I have also figured out a way to avoid sending all of the scenery every frame. However once again it's not worth doing if the the CPU can't figure that out faster than it can copy the data. It's best done as vertex groups and therefore probably map clusters, to make it worthwhile.
I'm working on the 2D clipper now, which is quite lengthy and hard to debug. From what I can see Quake clips faces 'properly' with dotproducts against frustum planes. It's simple, compact and eliminates vertices and edges early, before projection.
I'm wary of using this on the DSP with integer math because it relies a lot of precision, with failures causing edges to wander off the screen. This gets worse for near z's and the amount of wander could be significant - enough to corrupt memory or other badness. It also needs a margin around the display for small errors and this doesn't work at all if you want to shrink the window smaller than the display.
That approach is just a potential a nightmare of bugs and weirdness, so I'm going to sidestep it completely and clip edges in 2D, after projection. Once that works, a full 3D clipper can always be tried with a working 2D version to compare against. I have no idea what will be faster because 2D clipping is trivial on the DSP, the amount of projection worked saved by a 3D clipper is moderate to small, and winding clipper using dotproducts means having the DSP deal with higher representations of faces (sending a bit more data). So it's not worth guessing what works best at this point.
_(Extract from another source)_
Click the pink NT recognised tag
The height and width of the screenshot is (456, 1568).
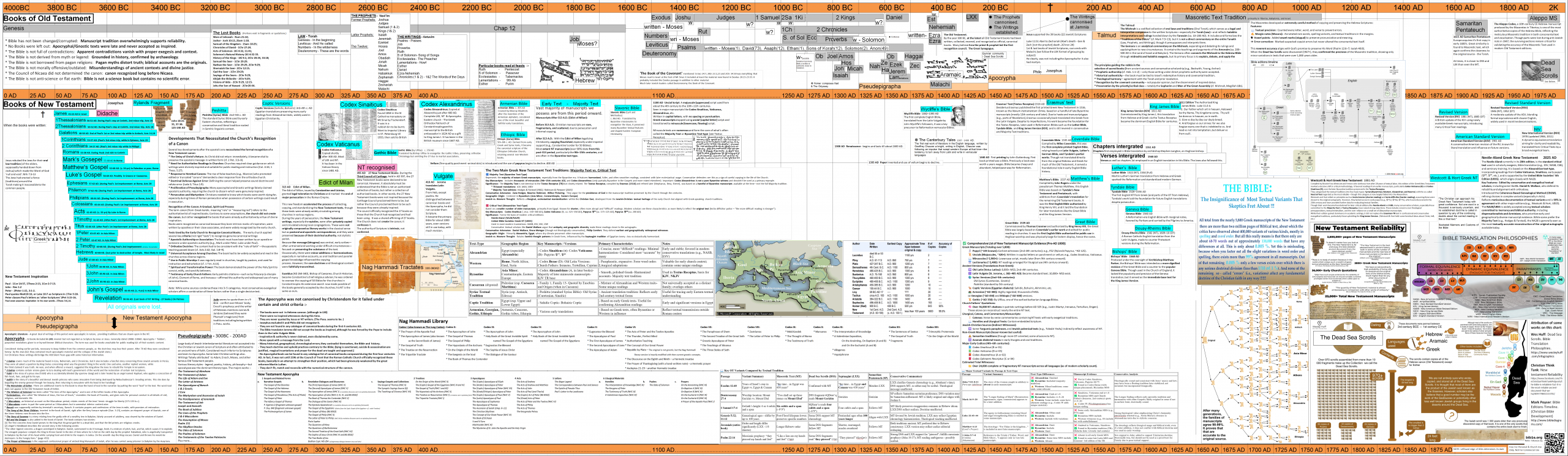point(376,167)
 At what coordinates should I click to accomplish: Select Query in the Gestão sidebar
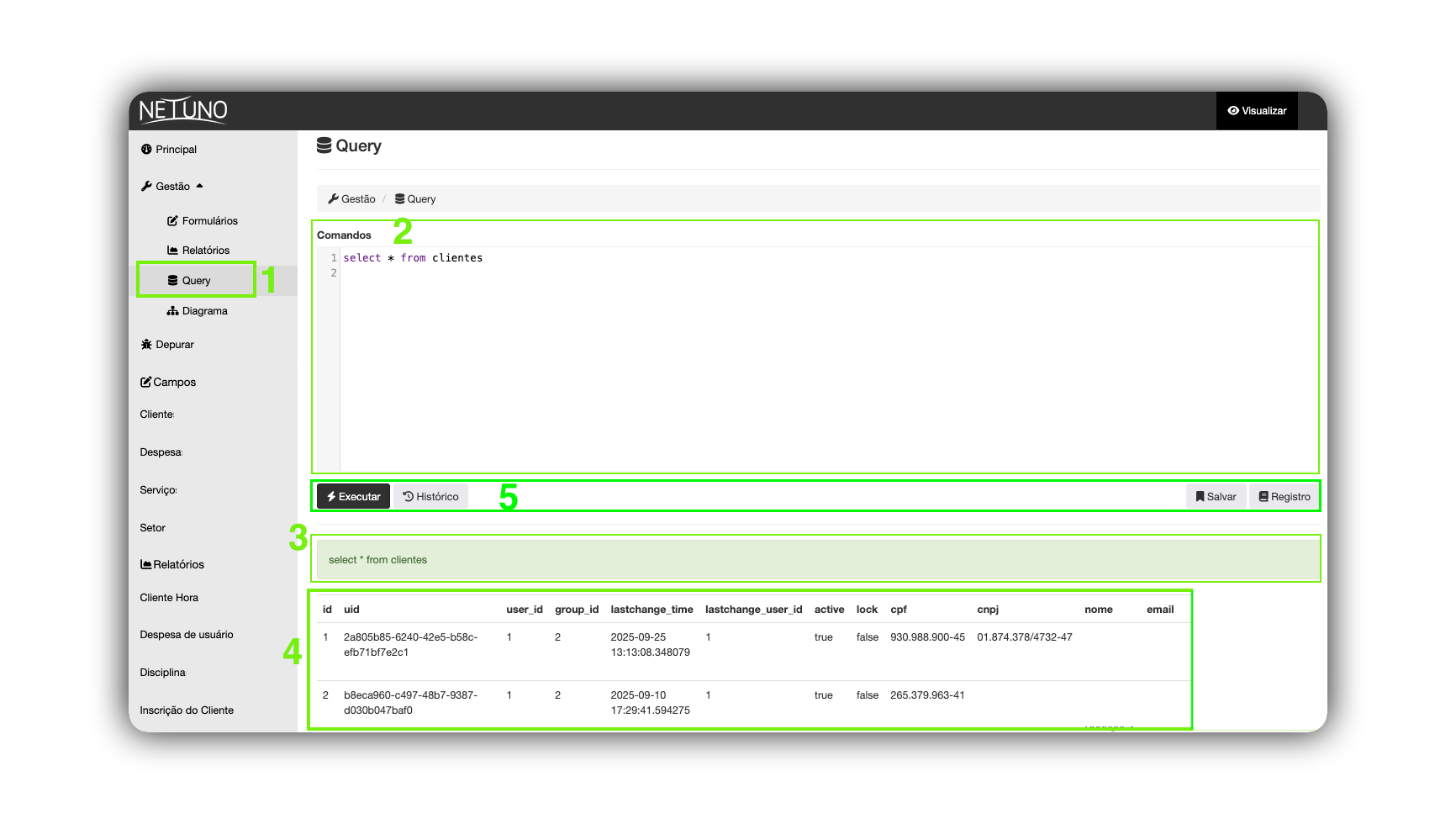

I'll try the reliable one first, and then perhaps the other one later.
The clipper will probably be a bit of a bottleneck for inserting edges whatever is used, but it can be optimized in various ways and still probably an order of magnitude less expensive than the next stage needing solved.
All of the stages so far are resolution-independent. The amount of work does not shrink as you attempt to reduce the size of the window being drawn. It is all processed as coordinates and adjacency information. This is one of the reasons I have attacked it first, and putting some effort into estimating how much its impact can be reduced - because once that limit is found it will set the upper bound for the framerate - in any drawing mode or at any window size. If it is found that most maps produce too much work of this kind, it impacts the feasibility of everything else and any decisions made about what to do with it next.
Nearly all of the stages which follow will be resolution-dependent, and costs will change as the window is reduced. This is obviously nice because it's a last-resort band-aid on the second stages not being fast enough
Ignorning textures for now, there are two obvious 'serious bottlenecks' which will need overcome on a stock Falcon.
1) Edge insertion to the spanbuffer. This is a linear linked list insertion-sort in Quake (IIRC-need to re-read it!), and that is going to hurt because it relies on PVS and clipping to dodge unwanted insertions and hidden surface can't be done until after insertion of all potentially visible edges.
2) Span drawing by CPU.
I have had a tested solution for (1) since around 1997, so that should be ok
. (2) is a matter of writing very fast 68k and crossing fingers.